As with Bidoun, each issue of Pages centers on a theme. “Voices,” the fourth issue, featured essays on subjects such as blogging—an immensely popular expressive medium in Iran—and the history and influence of Iranian cinematic recording techniques including “doubling,” in which a film is shot without sound and dialogue is recorded later, resulting in a disjoint between the actor’s lip movements and the audio track. Riffing on that effect to translate the theme into a visual motif, the issue was printed with yellow mirroring black ink to produce a golden silhouette around both text and imagery.
This distinctly deconstructionist, avant-gardist design and printing sensibility is evident throughout Pages’ design scheme. “As Pages is an artistic work, we always wanted to have its design in a way that became part of the whole project and not a background element,” Tabatabai and Afrassiabi explain. “At the same time, we had to be careful not to be overly designed [so that it] could remain comprehensible and functional.”
Thomas Castro, a principal of LUST, the Hague-based studio that designs Pages, describes his task as a similar balancing act: “We’re always walking the line between the very high-level graphic design acrobatics we use to embody the issue’s concept and ending up with [a magazine] that’s ultimately too readable,” he says. The “other extreme” would result in a publication that is “very accessible but has no conceptual nature at all.”
Like the bilingual Colors, Pages is unusual in that its writing is featured in two languages, Farsi and English, in a way that gives equal priority to both. Because Farsi is read from right to left, the designers hit upon a novel, if eminently logical, design in which the Farsi section begins on the last page of the English section; the features are organized in reverse order so that the first article of the Farsi text is the last article of the English version (and vice versa), allowing the same layout to be used for both texts. In contrast, Alef features translated material in a printed supplement, and Bidoun plans to feature Arabic, Farsi, and French versions on its website.
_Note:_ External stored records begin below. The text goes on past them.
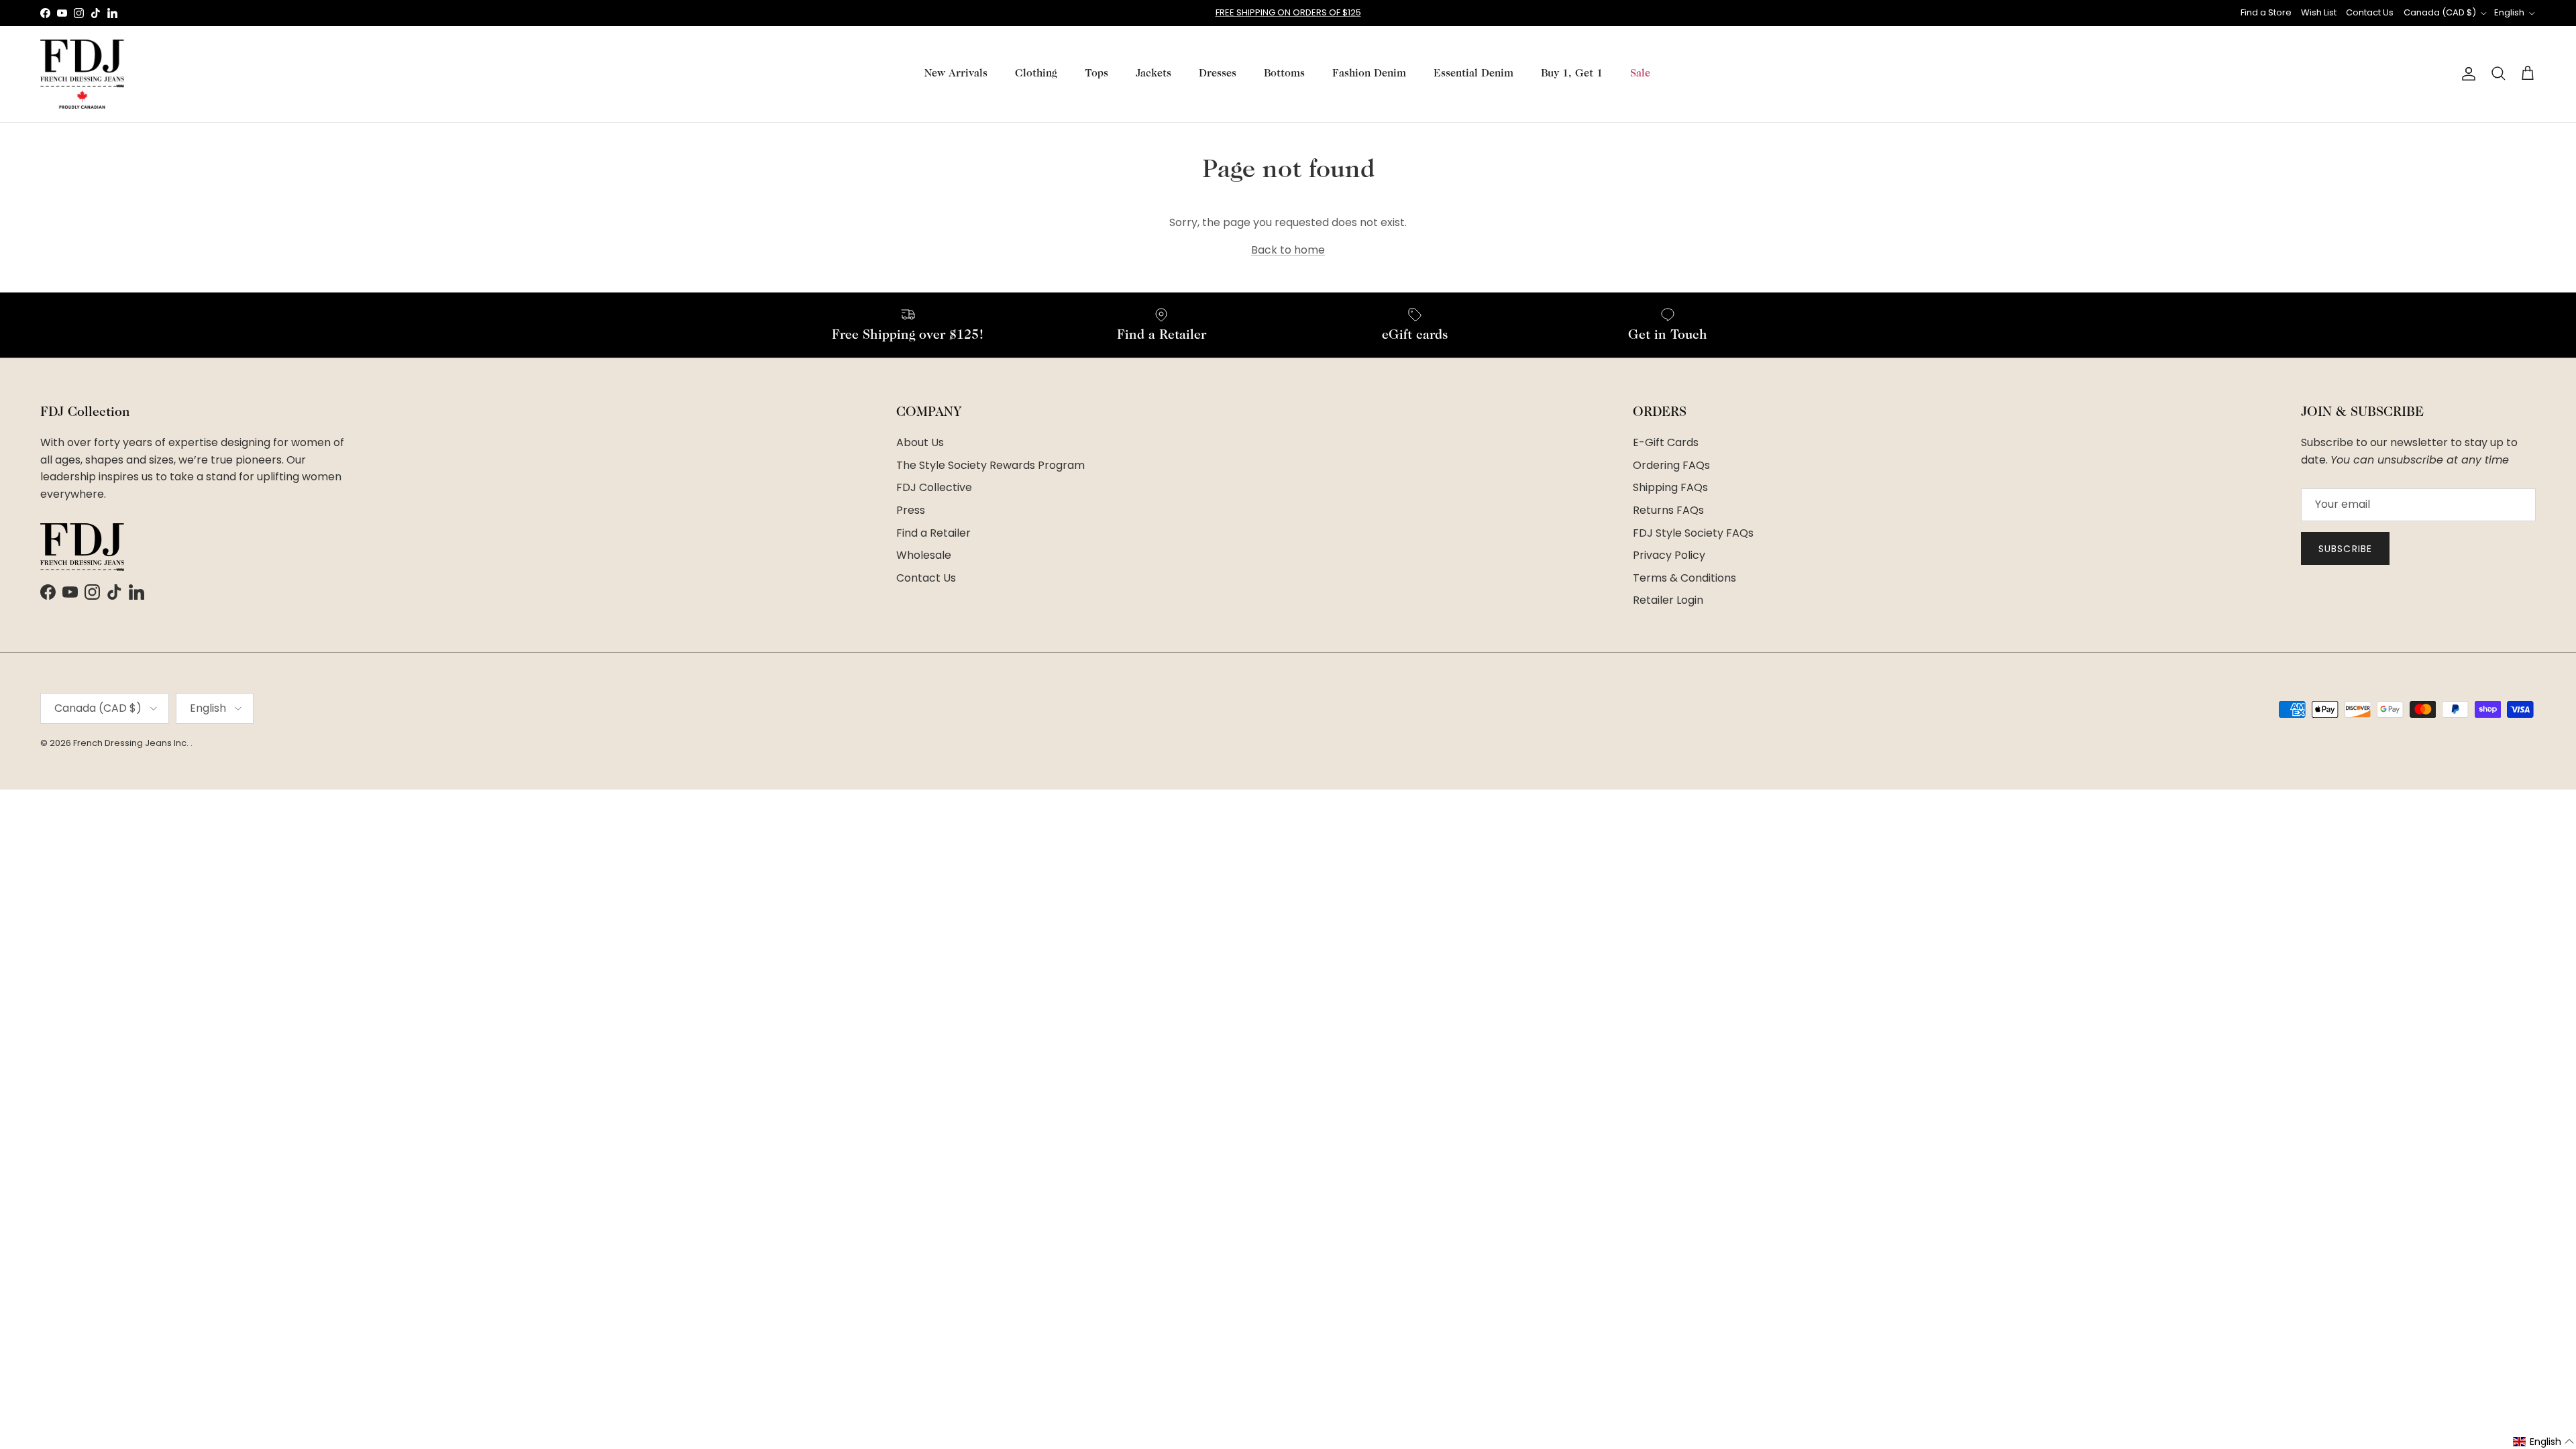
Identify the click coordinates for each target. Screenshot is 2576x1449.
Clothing (1036, 73)
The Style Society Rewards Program (990, 465)
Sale (1640, 73)
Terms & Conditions (1684, 578)
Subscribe (2345, 548)
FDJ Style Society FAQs (1693, 533)
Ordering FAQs (1671, 465)
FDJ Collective (934, 487)
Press (910, 510)
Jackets (1153, 73)
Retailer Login (1668, 600)
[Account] (2466, 74)
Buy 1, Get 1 (1572, 73)
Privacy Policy (1669, 555)
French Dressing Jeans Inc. (132, 743)
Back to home (1288, 250)
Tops (1096, 73)
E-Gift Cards (1666, 442)
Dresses (1217, 73)
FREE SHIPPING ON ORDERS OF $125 (1288, 12)
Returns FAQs (1668, 510)
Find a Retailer (933, 533)
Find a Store (2266, 12)
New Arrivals (955, 73)
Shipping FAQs (1670, 487)
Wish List (2319, 12)
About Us (920, 442)
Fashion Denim (1369, 73)
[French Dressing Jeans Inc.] (82, 74)
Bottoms (1284, 73)
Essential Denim (1473, 73)
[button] (2544, 1441)
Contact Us (2370, 12)
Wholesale (923, 555)
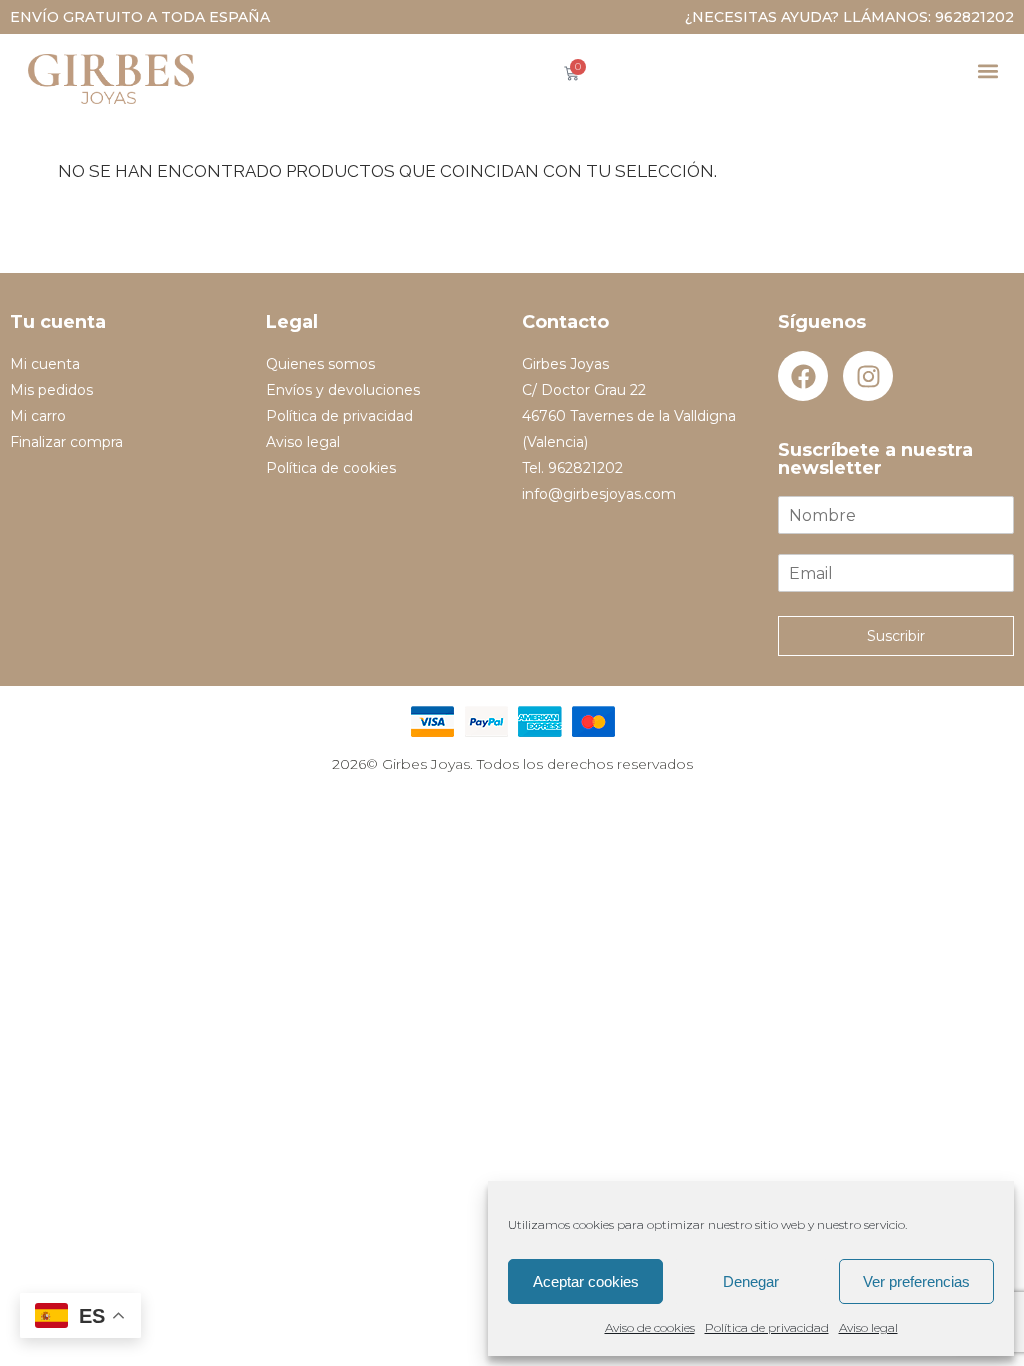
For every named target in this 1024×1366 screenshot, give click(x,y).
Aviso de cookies (650, 1327)
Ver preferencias (916, 1281)
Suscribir (896, 636)
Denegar (751, 1281)
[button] (987, 70)
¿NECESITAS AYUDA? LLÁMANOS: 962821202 (849, 17)
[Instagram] (868, 376)
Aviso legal (868, 1327)
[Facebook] (803, 376)
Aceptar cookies (586, 1281)
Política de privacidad (767, 1327)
Though the designers for all three magazines are not from the Middle East themselves, their varied backgrounds have allowed them to escape the clichéd visual language of geometrical patterns and decorative motifs so commonly associated with Islamic and Persian architecture, painting, and calligraphy. Referring to Tabatabai and Afrassiabi, Castro explains, “They hinted that Iranian designers who are educated in Iran are too bogged down in that culture to be able to reach the conceptual level they wanted. They wanted Pages to look international, but not necessarily Middle Eastern.”
Farjam similarly acknowledges that the initial design for Bidoun, created by Daniel Jackson from the design studio Surface to Air, was “decorative and beautiful” but constrained by that notion of “what a Middle Eastern magazine is supposed to look like.” Art director Cindy Heller has allowed the publication to move beyond that.
Like its design Bidoun’s editorial vision has also evolved. Farjam might have initially conceived it as a way of giving voice to a group that is often portrayed inaccurately, but she says that the magazine’s mission is now more nuanced. “It became a magazine about globalization instead of a magazine about identity,” she says.
If globalization means that disparate cultures have many more points of contact, it does not mean that they comprehend each other better; interpretation is still necessary. The three publications presented here offer lucid interpretations, ensuring that the diverse, contemporary cultures of the Middle East can be found in translation.